2014 Readers Favorite- Gold Medal Prize -Winner Best Western Fiction
2013 International Book Award- first place -Winner Best Western Fiction,
2013 National Indie Excellence Award -first place-Best Western fiction
2013 Global Ebook Awards first place-Winner Best Historical Fiction
2012 USA Best Book Award- first place- Winner Best Western Fiction
First Place Goodreads Contest: "Best Book to be made into a Film"
"Top 12 Best Western Books"--Goodreads Contest


The Whip is inspired by the true story of a woman, Charlotte "Charley" Parkhurst (1812-1879) who lived most of her extraordinary life as a man in the old west. As a young woman in Rhode Island, she fell in love with a runaway slave and had his child. The destruction of her family drove her west to California, dressed as a man, to track the killer.

Charley became a renowned stagecoach driver for Wells Fargo.
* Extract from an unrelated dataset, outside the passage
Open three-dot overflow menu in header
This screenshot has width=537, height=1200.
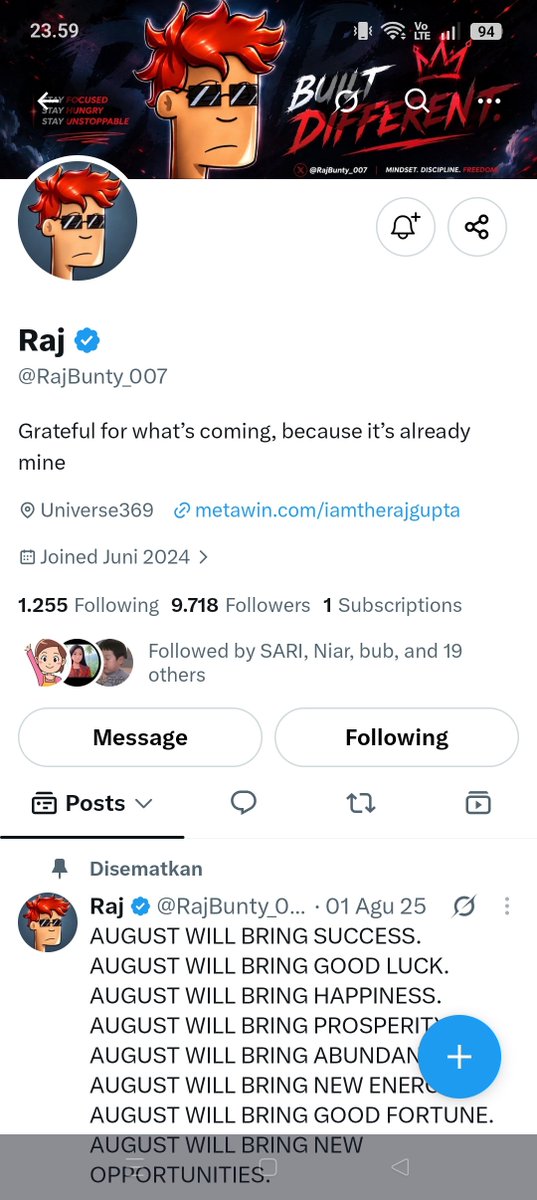click(488, 100)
She killed a famous outlaw, had a secret love affair, and lived with a housekeeper who, unaware of her true sex, fell in love with her. Charley was the first known woman to vote in America in 1868 (as a man). Her grave lies in Watsonville, California.

This book contains strong language

Editorial Review

No editorial review at this time.

Excerpt

Chapter 6

Dr. Tom Jarvis, MD and DVM, seemed to be a bit of a bit of a loner for a doctor, judging by his office – an unprepossessing shack on the outskirts of town. All the better for Charley, of course. She stopped in the dirt road out front and slumped over to one side on her horse, paused there for a long time trying to catch her breath and calculate the odds of the thing. She couldn’t see any way around it. She reluctantly got down from her horse, gasping with pain, and went inside.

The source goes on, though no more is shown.